[Recorded data]
______

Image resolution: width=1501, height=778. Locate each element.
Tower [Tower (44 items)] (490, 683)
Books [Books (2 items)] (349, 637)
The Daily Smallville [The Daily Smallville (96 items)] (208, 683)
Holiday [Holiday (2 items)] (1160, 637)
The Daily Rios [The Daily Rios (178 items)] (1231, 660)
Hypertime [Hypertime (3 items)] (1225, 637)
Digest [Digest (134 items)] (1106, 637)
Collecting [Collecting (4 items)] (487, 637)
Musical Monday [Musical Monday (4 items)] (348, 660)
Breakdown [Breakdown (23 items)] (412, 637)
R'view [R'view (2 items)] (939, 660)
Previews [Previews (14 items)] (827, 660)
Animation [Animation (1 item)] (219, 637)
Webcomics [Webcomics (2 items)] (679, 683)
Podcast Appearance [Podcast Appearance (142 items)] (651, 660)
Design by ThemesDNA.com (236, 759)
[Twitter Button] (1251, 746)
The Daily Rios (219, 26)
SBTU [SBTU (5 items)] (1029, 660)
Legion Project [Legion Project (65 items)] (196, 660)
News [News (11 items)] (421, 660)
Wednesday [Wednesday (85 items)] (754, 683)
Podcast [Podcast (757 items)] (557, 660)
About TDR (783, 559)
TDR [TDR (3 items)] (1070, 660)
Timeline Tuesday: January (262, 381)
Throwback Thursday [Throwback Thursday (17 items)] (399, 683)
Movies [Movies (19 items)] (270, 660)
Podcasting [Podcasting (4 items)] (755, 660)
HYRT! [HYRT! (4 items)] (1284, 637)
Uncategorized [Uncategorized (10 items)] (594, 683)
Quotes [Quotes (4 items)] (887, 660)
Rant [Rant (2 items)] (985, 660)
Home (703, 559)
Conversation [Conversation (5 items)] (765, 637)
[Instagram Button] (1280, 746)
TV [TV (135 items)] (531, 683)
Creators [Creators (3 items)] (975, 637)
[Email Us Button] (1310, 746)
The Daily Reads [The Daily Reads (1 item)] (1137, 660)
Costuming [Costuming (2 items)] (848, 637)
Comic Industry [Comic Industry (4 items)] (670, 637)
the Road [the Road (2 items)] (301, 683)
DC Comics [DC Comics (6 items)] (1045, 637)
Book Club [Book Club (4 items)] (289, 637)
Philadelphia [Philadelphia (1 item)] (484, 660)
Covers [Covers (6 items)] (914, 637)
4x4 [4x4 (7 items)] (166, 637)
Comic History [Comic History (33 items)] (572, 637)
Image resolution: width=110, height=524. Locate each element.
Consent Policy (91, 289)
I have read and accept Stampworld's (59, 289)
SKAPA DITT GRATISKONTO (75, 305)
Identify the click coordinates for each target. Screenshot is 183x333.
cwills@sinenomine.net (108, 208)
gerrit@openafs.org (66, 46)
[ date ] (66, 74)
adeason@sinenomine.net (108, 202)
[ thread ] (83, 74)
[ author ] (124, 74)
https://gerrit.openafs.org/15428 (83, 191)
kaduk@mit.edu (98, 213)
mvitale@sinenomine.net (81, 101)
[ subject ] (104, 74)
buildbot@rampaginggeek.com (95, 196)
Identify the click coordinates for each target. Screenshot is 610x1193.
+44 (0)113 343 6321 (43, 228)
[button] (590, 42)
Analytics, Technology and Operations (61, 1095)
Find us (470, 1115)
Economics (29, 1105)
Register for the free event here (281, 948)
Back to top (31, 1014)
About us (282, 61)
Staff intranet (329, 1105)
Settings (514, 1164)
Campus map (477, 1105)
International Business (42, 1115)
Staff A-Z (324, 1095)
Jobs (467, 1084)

______

> The request
Rewrite all of the material above, replacing every occurrence of "Staff" with "Faculty" and leaving everything else unchanged.

> Final answer
Image resolution: width=1501, height=778. Locate each element.
Tower [Tower (44 items)] (490, 683)
Books [Books (2 items)] (349, 637)
The Daily Smallville [The Daily Smallville (96 items)] (208, 683)
Holiday [Holiday (2 items)] (1160, 637)
The Daily Rios [The Daily Rios (178 items)] (1231, 660)
Hypertime [Hypertime (3 items)] (1225, 637)
Digest [Digest (134 items)] (1106, 637)
Collecting [Collecting (4 items)] (487, 637)
Musical Monday [Musical Monday (4 items)] (348, 660)
Breakdown [Breakdown (23 items)] (412, 637)
R'view [R'view (2 items)] (939, 660)
Previews [Previews (14 items)] (827, 660)
Animation [Animation (1 item)] (219, 637)
Webcomics [Webcomics (2 items)] (679, 683)
Podcast Appearance [Podcast Appearance (142 items)] (651, 660)
Design by ThemesDNA.com (236, 759)
[Twitter Button] (1251, 746)
The Daily Rios (219, 26)
SBTU [SBTU (5 items)] (1029, 660)
Legion Project [Legion Project (65 items)] (196, 660)
News [News (11 items)] (421, 660)
Wednesday [Wednesday (85 items)] (754, 683)
Podcast [Podcast (757 items)] (557, 660)
About TDR (783, 559)
TDR [TDR (3 items)] (1070, 660)
Timeline Tuesday: January (262, 381)
Throwback Thursday [Throwback Thursday (17 items)] (399, 683)
Movies [Movies (19 items)] (270, 660)
Podcasting [Podcasting (4 items)] (755, 660)
HYRT! [HYRT! (4 items)] (1284, 637)
Uncategorized [Uncategorized (10 items)] (594, 683)
Quotes [Quotes (4 items)] (887, 660)
Rant [Rant (2 items)] (985, 660)
Home (703, 559)
Conversation [Conversation (5 items)] (765, 637)
[Instagram Button] (1280, 746)
TV [TV (135 items)] (531, 683)
Creators [Creators (3 items)] (975, 637)
[Email Us Button] (1310, 746)
The Daily Reads [The Daily Reads (1 item)] (1137, 660)
Costuming [Costuming (2 items)] (848, 637)
Comic Industry [Comic Industry (4 items)] (670, 637)
the Road [the Road (2 items)] (301, 683)
DC Comics [DC Comics (6 items)] (1045, 637)
Book Club [Book Club (4 items)] (289, 637)
Philadelphia [Philadelphia (1 item)] (484, 660)
Covers [Covers (6 items)] (914, 637)
4x4 [4x4 (7 items)] (166, 637)
Comic History [Comic History (33 items)] (572, 637)
Image resolution: width=110, height=524. Locate each element.
Consent Policy (91, 289)
I have read and accept Stampworld's (59, 289)
SKAPA DITT GRATISKONTO (75, 305)
Identify the click coordinates for each target. Screenshot is 183x333.
cwills@sinenomine.net (108, 208)
gerrit@openafs.org (66, 46)
[ date ] (66, 74)
adeason@sinenomine.net (108, 202)
[ thread ] (83, 74)
[ author ] (124, 74)
https://gerrit.openafs.org/15428 (83, 191)
kaduk@mit.edu (98, 213)
mvitale@sinenomine.net (81, 101)
[ subject ] (104, 74)
buildbot@rampaginggeek.com (95, 196)
Identify the click coordinates for each target. Screenshot is 610x1193.
+44 (0)113 343 6321 (43, 228)
[button] (590, 42)
Analytics, Technology and Operations (61, 1095)
Find us (470, 1115)
Economics (29, 1105)
Register for the free event here (281, 948)
Back to top (31, 1014)
About us (282, 61)
Faculty intranet (329, 1105)
Settings (514, 1164)
Campus map (477, 1105)
International Business (42, 1115)
Faculty A-Z (324, 1095)
Jobs (467, 1084)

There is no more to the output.